With the loss of the parachute payments, this really is the time when the full effects of relegation have been felt.
The Premiership, and all it brings, is but a fading memory.
Add to that the ins and outs of the politics of the club and it really is a sorry state of affairs.
You can point fingers wherever but your average fan is not interested in that, nor political point scoring.
Your average fan is the guy or girl down the pub chatting about the games with their mates.
The guy or girl who works hard all week to go to games.
They want to see their team go out, be competitive and do the best they can.
If that happens, they will forgive plenty of other problems.
Saints are used to having to sell their best players, but at least replacements are normally purchased.
Even with an injury and a suspension, for the club to have allowed the squad to go into this game with such little cover in the centre of defence is simply not good enough.
Alright, transfers take time and money is in short supply. But there are certain essential things at a football club and centre halves are some of those.
Anybody could see where the problems would stem from and, sure enough, it was the case against Crystal Palace.
Clearly the team put out on the field on Saturday was not up to the job.
The defence and the goalkeeper, in particular, were below the level that was required.
It was probably all George Burley could do defensively with the players he had at his disposal.
The players gave it their best shot.
But how was it allowed that Saints had to settle for that?
You had to feel a lot of sympathy for Alan Bennett. He's on loan from Reading, playing his first English league match and is asked to hold together a back line. It was just too much.
In midfield the balance was not right. Playing two defensive central midfielders in Youssef Safri, who in fairness did well, and Jermaine Wright did not work.
That's because Jhon Viafara was on one wing, so you had three mainly defensive players in that area.
If you play two holding midfielders, you really need to play two out and out wingers, particularly at home.
Andrew Surman can do that job and so can Adam Hammill, but the latter only started on the bench.
With Kenwyne Jones injured, Burley played Grzegorz Rasiak and Marek Saganowski up front, and they again looked like they could strike up a good partnership.

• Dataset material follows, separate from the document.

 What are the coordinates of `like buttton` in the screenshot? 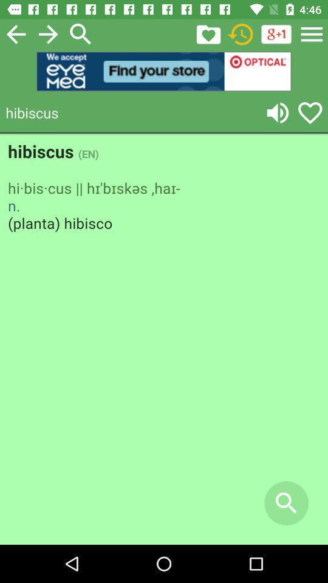 It's located at (310, 112).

There were some encouraging signs for Saints in the first part of the game until their defensive frailties were well and truly exposed by two goals in the space of a minute.
The first was from a set piece, a familiar theme.
A corner was whipped in, Bartosz Bialkowski stayed on his line and James Scowcroft headed home from six yards.
That goal really exposed the lack of height Saints had at the back.
The second goal was even worse. A long through ball saw Scowcroft shrug off Bennett and lob Bialkowski, who was stuck in the middle of nowhere in his area.
Bialkowski produced a good save before Saganowski reacted quickest to a scramble in the area in first half stoppage time to ram the ball home off the underside of the bar.
So at least Saints had hope.
That was extinguished ten minutes after the re-start as Palace scored twice in two minutes.
First Scowcroft completed his hat-trick in farcical circumstances.
Keeper Julian Speroni pumped the ball long, Bialkowski tried to claim it in his own area but made a total mess of it and gifted it to Scowcroft to head into the empty net.
Two minutes later Clinton Morrison capitalised on defensive hesitancy and rifled a shot across Bialkowski into the far corner.
The goals Saints gave away were so basic, so easily preventable, that it angered the fans.
One of whom tried to confront Alexander Ostlund on the pitch before being led away by police and stewards.
Was it the fault of the players out there?
The manager who picked them?
Or the directors who haven't given Burley the tools he needs?
That's up to everyone to decide.
It may only be one game, and this result will hopefully be forgotten in the midsts of time.
But this was the occasion when the long term reality of relegation really hit home.